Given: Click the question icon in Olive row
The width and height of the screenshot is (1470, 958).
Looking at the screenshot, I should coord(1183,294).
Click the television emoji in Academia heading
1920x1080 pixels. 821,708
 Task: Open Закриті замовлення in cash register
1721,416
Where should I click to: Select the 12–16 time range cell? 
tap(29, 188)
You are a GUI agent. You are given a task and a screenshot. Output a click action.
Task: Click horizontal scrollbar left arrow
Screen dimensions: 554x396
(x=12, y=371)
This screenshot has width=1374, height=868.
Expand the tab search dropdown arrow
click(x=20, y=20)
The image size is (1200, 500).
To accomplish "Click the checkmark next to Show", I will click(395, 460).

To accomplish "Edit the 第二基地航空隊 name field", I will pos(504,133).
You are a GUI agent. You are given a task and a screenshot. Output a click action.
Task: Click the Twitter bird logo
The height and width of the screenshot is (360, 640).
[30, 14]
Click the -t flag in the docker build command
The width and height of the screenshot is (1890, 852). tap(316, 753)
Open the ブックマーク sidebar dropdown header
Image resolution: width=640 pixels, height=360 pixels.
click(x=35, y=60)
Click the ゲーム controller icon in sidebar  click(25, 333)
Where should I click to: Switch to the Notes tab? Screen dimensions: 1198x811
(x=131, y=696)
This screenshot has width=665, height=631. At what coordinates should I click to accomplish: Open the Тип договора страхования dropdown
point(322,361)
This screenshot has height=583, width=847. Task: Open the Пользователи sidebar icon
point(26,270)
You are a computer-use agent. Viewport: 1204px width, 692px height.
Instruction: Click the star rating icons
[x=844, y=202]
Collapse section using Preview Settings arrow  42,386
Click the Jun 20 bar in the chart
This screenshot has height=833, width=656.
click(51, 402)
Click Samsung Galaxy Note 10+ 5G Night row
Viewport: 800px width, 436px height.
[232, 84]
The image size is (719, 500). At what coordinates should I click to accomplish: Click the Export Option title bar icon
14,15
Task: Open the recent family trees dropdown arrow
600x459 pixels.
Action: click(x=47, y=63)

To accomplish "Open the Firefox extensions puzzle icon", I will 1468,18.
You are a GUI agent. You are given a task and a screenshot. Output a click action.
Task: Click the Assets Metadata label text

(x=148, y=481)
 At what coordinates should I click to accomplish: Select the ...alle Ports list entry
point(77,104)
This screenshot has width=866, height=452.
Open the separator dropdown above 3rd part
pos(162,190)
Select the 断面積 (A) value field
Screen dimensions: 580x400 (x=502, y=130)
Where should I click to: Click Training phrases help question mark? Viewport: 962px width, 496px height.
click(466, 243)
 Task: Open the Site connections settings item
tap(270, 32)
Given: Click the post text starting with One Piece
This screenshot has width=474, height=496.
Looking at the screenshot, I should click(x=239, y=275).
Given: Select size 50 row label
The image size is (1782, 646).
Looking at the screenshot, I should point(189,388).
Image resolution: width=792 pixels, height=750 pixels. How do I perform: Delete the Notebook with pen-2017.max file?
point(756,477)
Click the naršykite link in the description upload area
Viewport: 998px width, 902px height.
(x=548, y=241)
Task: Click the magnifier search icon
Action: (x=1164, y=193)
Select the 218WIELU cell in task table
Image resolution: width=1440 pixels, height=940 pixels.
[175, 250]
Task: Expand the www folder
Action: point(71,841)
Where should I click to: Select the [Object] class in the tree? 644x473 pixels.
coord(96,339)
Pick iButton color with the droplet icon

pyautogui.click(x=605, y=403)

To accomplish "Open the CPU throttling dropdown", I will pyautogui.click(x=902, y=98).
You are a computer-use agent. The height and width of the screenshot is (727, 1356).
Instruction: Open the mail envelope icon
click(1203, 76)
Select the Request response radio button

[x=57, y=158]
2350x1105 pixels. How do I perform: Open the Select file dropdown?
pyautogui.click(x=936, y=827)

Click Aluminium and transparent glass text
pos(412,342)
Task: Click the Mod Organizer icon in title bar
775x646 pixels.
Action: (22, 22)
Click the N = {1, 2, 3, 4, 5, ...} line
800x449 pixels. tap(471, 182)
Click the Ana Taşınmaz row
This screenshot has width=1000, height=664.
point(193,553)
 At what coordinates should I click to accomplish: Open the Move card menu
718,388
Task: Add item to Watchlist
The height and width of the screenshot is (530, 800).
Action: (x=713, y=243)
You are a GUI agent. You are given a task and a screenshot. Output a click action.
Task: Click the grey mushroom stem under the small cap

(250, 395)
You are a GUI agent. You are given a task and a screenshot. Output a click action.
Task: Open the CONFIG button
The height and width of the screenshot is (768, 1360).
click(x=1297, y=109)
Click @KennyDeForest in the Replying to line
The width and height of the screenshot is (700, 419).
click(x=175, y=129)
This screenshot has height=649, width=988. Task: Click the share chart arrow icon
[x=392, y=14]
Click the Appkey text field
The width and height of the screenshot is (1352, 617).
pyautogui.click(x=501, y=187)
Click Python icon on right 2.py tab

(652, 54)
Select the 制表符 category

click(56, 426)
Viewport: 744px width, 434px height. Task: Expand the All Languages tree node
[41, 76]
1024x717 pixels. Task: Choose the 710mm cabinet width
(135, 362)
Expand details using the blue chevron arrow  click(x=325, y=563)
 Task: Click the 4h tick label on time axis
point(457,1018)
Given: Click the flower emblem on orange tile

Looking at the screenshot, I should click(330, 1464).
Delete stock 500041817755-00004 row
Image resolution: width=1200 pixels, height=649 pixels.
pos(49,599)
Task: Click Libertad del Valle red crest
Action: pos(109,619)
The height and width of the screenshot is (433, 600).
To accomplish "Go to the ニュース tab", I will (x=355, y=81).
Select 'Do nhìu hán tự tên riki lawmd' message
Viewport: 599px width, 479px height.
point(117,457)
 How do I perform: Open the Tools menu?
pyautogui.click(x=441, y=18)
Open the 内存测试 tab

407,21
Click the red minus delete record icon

^^^^^^^^^^^^^^^^

DESCRIPTION OF THE TASK. Please work out how many lines of the data include the string "will" and reply with the number alone.

RESPONSE. 5